• [Work order]
What you give back must match the data character for character.

(Pixel coordinate grounding data)
Segment Open

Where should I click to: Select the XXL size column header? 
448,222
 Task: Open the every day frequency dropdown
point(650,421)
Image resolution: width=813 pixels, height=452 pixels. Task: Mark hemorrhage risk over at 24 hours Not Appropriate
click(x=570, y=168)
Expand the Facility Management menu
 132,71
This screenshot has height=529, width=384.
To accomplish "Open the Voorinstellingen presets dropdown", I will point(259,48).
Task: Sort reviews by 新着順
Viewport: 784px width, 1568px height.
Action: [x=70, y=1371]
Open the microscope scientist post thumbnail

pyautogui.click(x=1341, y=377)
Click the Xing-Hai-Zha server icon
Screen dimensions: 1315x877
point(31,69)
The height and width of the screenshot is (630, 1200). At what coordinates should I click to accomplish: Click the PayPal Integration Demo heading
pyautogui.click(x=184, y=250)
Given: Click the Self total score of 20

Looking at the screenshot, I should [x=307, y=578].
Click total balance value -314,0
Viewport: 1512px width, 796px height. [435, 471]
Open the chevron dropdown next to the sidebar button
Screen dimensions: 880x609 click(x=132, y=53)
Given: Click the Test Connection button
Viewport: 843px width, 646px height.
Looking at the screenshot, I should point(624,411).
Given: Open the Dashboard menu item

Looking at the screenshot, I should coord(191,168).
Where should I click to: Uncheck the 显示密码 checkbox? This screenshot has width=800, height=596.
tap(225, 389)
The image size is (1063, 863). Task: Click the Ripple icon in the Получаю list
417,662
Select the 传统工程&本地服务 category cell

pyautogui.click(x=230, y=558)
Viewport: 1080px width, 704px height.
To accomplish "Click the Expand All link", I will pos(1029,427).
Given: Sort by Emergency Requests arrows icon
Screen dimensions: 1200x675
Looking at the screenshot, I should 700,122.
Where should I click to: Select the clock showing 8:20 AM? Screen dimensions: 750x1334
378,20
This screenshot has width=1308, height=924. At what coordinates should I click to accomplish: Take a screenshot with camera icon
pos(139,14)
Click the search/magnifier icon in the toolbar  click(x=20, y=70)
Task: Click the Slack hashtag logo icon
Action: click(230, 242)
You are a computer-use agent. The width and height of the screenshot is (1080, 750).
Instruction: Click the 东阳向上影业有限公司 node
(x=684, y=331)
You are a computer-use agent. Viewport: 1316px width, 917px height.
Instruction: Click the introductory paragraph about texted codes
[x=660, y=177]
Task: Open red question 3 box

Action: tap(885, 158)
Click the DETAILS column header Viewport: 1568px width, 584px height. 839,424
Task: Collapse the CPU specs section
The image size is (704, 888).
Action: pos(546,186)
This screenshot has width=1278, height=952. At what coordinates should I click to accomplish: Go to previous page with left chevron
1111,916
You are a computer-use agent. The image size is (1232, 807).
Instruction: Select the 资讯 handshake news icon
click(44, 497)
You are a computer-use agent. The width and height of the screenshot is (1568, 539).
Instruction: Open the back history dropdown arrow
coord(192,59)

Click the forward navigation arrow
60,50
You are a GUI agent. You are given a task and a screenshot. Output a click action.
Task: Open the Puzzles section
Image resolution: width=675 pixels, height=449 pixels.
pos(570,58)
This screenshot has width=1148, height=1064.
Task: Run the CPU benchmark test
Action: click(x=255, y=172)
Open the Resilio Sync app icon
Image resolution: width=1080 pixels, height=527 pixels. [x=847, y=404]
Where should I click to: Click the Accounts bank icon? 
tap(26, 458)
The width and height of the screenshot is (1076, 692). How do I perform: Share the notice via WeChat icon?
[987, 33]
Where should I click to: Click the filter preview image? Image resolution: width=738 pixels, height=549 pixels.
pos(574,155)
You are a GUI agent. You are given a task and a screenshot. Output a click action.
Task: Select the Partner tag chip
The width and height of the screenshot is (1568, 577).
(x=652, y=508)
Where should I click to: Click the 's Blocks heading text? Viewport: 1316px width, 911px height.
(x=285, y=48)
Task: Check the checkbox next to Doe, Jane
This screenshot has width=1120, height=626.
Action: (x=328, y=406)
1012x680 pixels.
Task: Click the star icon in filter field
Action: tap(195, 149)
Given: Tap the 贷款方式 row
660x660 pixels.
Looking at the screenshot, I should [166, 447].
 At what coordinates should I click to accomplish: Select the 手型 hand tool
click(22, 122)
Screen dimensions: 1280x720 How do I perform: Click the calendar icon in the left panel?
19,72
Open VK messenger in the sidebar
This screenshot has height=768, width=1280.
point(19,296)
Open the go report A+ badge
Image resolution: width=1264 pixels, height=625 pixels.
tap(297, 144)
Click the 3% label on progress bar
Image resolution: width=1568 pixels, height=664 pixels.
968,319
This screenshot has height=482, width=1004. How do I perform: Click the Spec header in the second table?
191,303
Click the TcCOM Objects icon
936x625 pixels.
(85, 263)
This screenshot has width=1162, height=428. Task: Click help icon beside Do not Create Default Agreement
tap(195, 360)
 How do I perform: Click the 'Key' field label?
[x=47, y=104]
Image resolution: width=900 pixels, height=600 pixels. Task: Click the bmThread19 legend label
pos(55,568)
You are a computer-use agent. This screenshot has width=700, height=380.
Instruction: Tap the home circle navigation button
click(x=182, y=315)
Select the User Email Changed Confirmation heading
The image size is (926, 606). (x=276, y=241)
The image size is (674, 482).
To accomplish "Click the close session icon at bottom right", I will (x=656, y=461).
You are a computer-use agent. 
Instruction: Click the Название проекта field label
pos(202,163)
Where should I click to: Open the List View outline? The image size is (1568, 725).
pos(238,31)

Segment Closed

• [Completed exercise]
Where should I click to: Select the XXL size column header? 
448,222
 Task: Open the every day frequency dropdown
point(650,421)
Image resolution: width=813 pixels, height=452 pixels. Task: Mark hemorrhage risk over at 24 hours Not Appropriate
click(x=570, y=168)
Expand the Facility Management menu
 132,71
This screenshot has height=529, width=384.
To accomplish "Open the Voorinstellingen presets dropdown", I will point(259,48).
Task: Sort reviews by 新着順
Viewport: 784px width, 1568px height.
Action: [x=70, y=1371]
Open the microscope scientist post thumbnail

pyautogui.click(x=1341, y=377)
Click the Xing-Hai-Zha server icon
Screen dimensions: 1315x877
point(31,69)
The height and width of the screenshot is (630, 1200). At what coordinates should I click to accomplish: Click the PayPal Integration Demo heading
pyautogui.click(x=184, y=250)
Given: Click the Self total score of 20

Looking at the screenshot, I should [x=307, y=578].
Click total balance value -314,0
Viewport: 1512px width, 796px height. [435, 471]
Open the chevron dropdown next to the sidebar button
Screen dimensions: 880x609 click(x=132, y=53)
Given: Click the Test Connection button
Viewport: 843px width, 646px height.
Looking at the screenshot, I should point(624,411).
Given: Open the Dashboard menu item

Looking at the screenshot, I should coord(191,168).
Where should I click to: Uncheck the 显示密码 checkbox? This screenshot has width=800, height=596.
tap(225, 389)
The image size is (1063, 863). Task: Click the Ripple icon in the Получаю list
417,662
Select the 传统工程&本地服务 category cell

pyautogui.click(x=230, y=558)
Viewport: 1080px width, 704px height.
To accomplish "Click the Expand All link", I will pos(1029,427).
Given: Sort by Emergency Requests arrows icon
Screen dimensions: 1200x675
Looking at the screenshot, I should 700,122.
Where should I click to: Select the clock showing 8:20 AM? Screen dimensions: 750x1334
378,20
This screenshot has width=1308, height=924. At what coordinates should I click to accomplish: Take a screenshot with camera icon
pos(139,14)
Click the search/magnifier icon in the toolbar  click(x=20, y=70)
Task: Click the Slack hashtag logo icon
Action: click(230, 242)
You are a computer-use agent. The width and height of the screenshot is (1080, 750).
Instruction: Click the 东阳向上影业有限公司 node
(x=684, y=331)
You are a computer-use agent. Viewport: 1316px width, 917px height.
Instruction: Click the introductory paragraph about texted codes
[x=660, y=177]
Task: Open red question 3 box

Action: tap(885, 158)
Click the DETAILS column header Viewport: 1568px width, 584px height. 839,424
Task: Collapse the CPU specs section
The image size is (704, 888).
Action: pos(546,186)
This screenshot has width=1278, height=952. At what coordinates should I click to accomplish: Go to previous page with left chevron
1111,916
You are a computer-use agent. The image size is (1232, 807).
Instruction: Select the 资讯 handshake news icon
click(44, 497)
You are a computer-use agent. The width and height of the screenshot is (1568, 539).
Instruction: Open the back history dropdown arrow
coord(192,59)

Click the forward navigation arrow
60,50
You are a GUI agent. You are given a task and a screenshot. Output a click action.
Task: Open the Puzzles section
Image resolution: width=675 pixels, height=449 pixels.
pos(570,58)
This screenshot has width=1148, height=1064.
Task: Run the CPU benchmark test
Action: click(x=255, y=172)
Open the Resilio Sync app icon
Image resolution: width=1080 pixels, height=527 pixels. [x=847, y=404]
Where should I click to: Click the Accounts bank icon? 
tap(26, 458)
The width and height of the screenshot is (1076, 692). How do I perform: Share the notice via WeChat icon?
[987, 33]
Where should I click to: Click the filter preview image? Image resolution: width=738 pixels, height=549 pixels.
pos(574,155)
You are a GUI agent. You are given a task and a screenshot. Output a click action.
Task: Select the Partner tag chip
The width and height of the screenshot is (1568, 577).
(x=652, y=508)
Where should I click to: Click the 's Blocks heading text? Viewport: 1316px width, 911px height.
(x=285, y=48)
Task: Check the checkbox next to Doe, Jane
This screenshot has width=1120, height=626.
Action: (x=328, y=406)
1012x680 pixels.
Task: Click the star icon in filter field
Action: tap(195, 149)
Given: Tap the 贷款方式 row
660x660 pixels.
Looking at the screenshot, I should [166, 447].
 At what coordinates should I click to accomplish: Select the 手型 hand tool
click(22, 122)
Screen dimensions: 1280x720 How do I perform: Click the calendar icon in the left panel?
19,72
Open VK messenger in the sidebar
This screenshot has height=768, width=1280.
point(19,296)
Open the go report A+ badge
Image resolution: width=1264 pixels, height=625 pixels.
tap(297, 144)
Click the 3% label on progress bar
Image resolution: width=1568 pixels, height=664 pixels.
968,319
This screenshot has height=482, width=1004. How do I perform: Click the Spec header in the second table?
191,303
Click the TcCOM Objects icon
936x625 pixels.
(85, 263)
This screenshot has width=1162, height=428. Task: Click help icon beside Do not Create Default Agreement
tap(195, 360)
 How do I perform: Click the 'Key' field label?
[x=47, y=104]
Image resolution: width=900 pixels, height=600 pixels. Task: Click the bmThread19 legend label
pos(55,568)
You are a computer-use agent. This screenshot has width=700, height=380.
Instruction: Tap the home circle navigation button
click(x=182, y=315)
Select the User Email Changed Confirmation heading
The image size is (926, 606). (x=276, y=241)
The image size is (674, 482).
To accomplish "Click the close session icon at bottom right", I will (x=656, y=461).
You are a computer-use agent. 
Instruction: Click the Название проекта field label
pos(202,163)
Where should I click to: Open the List View outline? The image size is (1568, 725).
pos(238,31)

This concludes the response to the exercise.